LOCAL

Many cats hunt outside at night, but not for rats or mice, UGA researchers find.

Lee Shearer
lshearer@onlineathens.com

Thousands of pet cats in Athens might turn into hunters at night.

But they're probably not catching rats and mice, researchers at the University of Georgia recently discovered.

Instead, cats whose owners let them out at night seem to prefer small reptiles and amphibians, such as fence lizards, or native mammals, such as voles, said professor Sonia Hernandez of UGA's Warnell School of Forestry and Natural Resources.

Hernandez also works with UGA's Southeastern Cooperative Wildlife Disease Study.

Working with the National Geographic Society and local cat owners, Hernandez and her graduate students actually fitted about 60 Athens cats with little video cameras they dubbed kitty cams.

The owners agreed to put the cameras on their kitties nightly for a few months in 2010 and 2011 in exchange for a full cat physical.

The little motion-activated cameras saw and recorded what the cats did when they weren't sleeping.

Cats sleep or lie waiting a lot of the time, Hernandez told about 100 people last week in a talk at the UGA College of Veterinary Medicine.

"We got to know the undercarriages of cars very well because the cats spend so much time there," Hernandez said.

And not all that go out at night actually stalk or kill prey - less than half, she said. The ones that do hunt, she said, are likely to be young and male.

Still, if the proportions Hernandez and her students saw looking at video from 55 cats hold up across the rest of Athens, the city's cat population might kill tens of thousands of birds every year, as well as thousands of other creatures, she said.

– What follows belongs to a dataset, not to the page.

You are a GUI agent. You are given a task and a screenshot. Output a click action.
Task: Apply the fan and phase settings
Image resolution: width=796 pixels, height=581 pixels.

Cats who go out also are exposed to hazards, such as cars and disease, she said. Cats kept indoors are healthier and live longer than cats that can roam, she said. None of the 55 cats fitted with kitty cams got hurt during the study, but one was hit by a car after the study ended.

The researchers also found that cats don't bring home most of what they kill. They left about half the animals they killed lying there, ate about 28 percent and brought home 23 percent, about a fourth, she said.

Researchers don't know if feral cats have the same hunting patterns as owned cats whose owners let them roam.

Hernandez eventually hopes to find a colony of feral cats to study.